• **UDOSTĘPNIONY TEKST**
-*-
Z drugiej strony uważam, że Koeman dobrze go ustawił na prawej stronie lecz problem był taki, że koledzy kompletnie go ignorowali. Griezmann kilkakrotnie świetnie się urywał i wychodził na czyste pozycje lecz koledzy woleli przerzucić na drugą stronę, lub zwłaszcza Roberto wolał podać do tyłu.
Uważam, że gdyby chociaż 2-3 razy doszczegli Francuza i on coś z tego zrobił zupełnie inaczej byłby dzisiaj oceniany.
I jeszcze jedno bądźmy obiektywni czy taki Messi, abstrahując, że strzelił bramkę z karnego i dośrodkował, po którym padł gol samobójczy zagrał lepiej od Grizmanna. Francuz walczył, cofał się. A Messi? w zasadzie w pierwszej połowie niewidoczny, a w drugiej nie wiadomo dlaczego wdawał się w nic nie dające dryblingi, z których większość przegrał.
Powie ktoś, ze po zejściu Griezmanna gra się poprawiła za sprawą Trincao. Nic mylnego. Poprawiła się gdyż zostały zbilansowane oba skrzydła (zszedł Fati - i już nie grano tak często na lewe skrzydło), a po drudze koledzy zaczli zauważąć, że jest też prawe skrzydło.
-*-
• **UDOSTĘPNIONY MATERIAŁ**
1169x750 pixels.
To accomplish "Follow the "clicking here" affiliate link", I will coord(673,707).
-*-
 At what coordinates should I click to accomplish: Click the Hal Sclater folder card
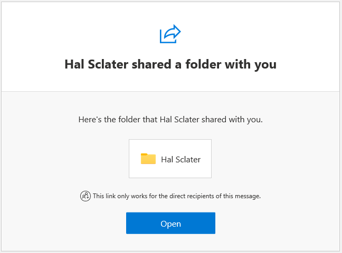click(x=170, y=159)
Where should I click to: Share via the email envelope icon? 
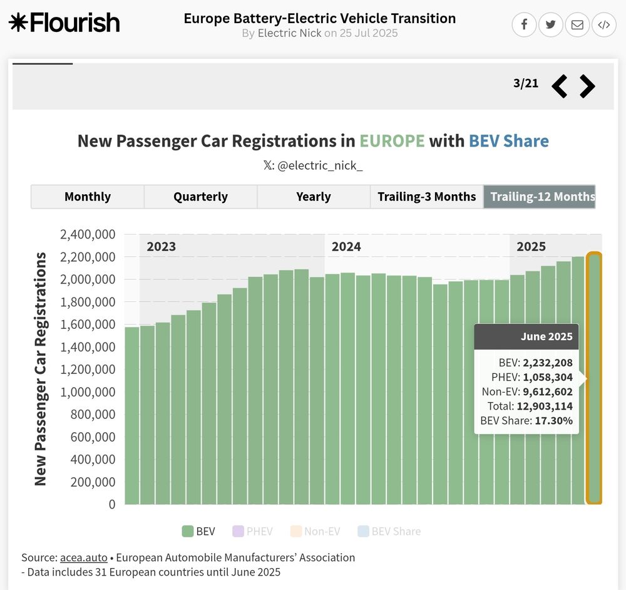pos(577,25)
-*-
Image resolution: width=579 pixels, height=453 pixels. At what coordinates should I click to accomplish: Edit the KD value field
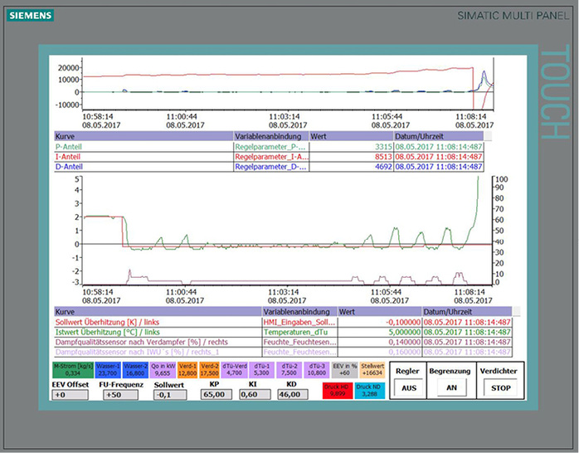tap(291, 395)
-*-
• **ZADANIE**
Proszę powtórzyć dokładnie fragment tekstu o występie Griezmanna, zaczynając od słów "Z drugiej strony" i kończąc po słowach "których większość przegrał.".

• **ODPOWIEDŹ PONIŻEJ**
Z drugiej strony uważam, że Koeman dobrze go ustawił na prawej stronie lecz problem był taki, że koledzy kompletnie go ignorowali. Griezmann kilkakrotnie świetnie się urywał i wychodził na czyste pozycje lecz koledzy woleli przerzucić na drugą stronę, lub zwłaszcza Roberto wolał podać do tyłu.
Uważam, że gdyby chociaż 2-3 razy doszczegli Francuza i on coś z tego zrobił zupełnie inaczej byłby dzisiaj oceniany.
I jeszcze jedno bądźmy obiektywni czy taki Messi, abstrahując, że strzelił bramkę z karnego i dośrodkował, po którym padł gol samobójczy zagrał lepiej od Grizmanna. Francuz walczył, cofał się. A Messi? w zasadzie w pierwszej połowie niewidoczny, a w drugiej nie wiadomo dlaczego wdawał się w nic nie dające dryblingi, z których większość przegrał.